**Work to be completed**
Look over the entries that follow and work out how many lines contain "section". State the number only.

[Stored records]
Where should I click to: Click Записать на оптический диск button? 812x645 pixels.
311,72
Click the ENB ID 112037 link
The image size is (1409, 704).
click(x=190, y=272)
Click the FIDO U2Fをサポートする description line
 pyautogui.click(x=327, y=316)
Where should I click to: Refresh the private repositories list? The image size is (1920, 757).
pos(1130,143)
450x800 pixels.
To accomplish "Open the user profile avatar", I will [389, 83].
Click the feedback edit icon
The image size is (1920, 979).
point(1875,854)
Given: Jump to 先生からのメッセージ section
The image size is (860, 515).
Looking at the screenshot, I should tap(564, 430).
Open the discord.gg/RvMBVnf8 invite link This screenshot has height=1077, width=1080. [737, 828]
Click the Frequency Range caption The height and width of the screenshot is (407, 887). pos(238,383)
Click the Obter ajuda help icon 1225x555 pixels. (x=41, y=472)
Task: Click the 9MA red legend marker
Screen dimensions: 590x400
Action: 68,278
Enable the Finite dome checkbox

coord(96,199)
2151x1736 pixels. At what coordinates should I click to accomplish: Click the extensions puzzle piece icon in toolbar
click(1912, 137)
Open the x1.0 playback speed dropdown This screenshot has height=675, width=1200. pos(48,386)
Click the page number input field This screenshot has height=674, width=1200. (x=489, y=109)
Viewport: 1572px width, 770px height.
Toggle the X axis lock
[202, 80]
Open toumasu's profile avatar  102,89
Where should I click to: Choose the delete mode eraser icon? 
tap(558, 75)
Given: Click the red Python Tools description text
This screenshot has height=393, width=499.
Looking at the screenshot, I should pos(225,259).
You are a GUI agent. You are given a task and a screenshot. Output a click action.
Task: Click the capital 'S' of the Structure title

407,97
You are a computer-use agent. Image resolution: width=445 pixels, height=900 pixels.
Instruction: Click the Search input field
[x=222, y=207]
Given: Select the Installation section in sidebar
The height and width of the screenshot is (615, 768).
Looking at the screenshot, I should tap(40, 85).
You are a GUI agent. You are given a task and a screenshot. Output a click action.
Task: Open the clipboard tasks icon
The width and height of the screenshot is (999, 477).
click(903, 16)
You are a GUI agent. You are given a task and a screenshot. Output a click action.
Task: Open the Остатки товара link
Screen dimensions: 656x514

**Exercise solution**
2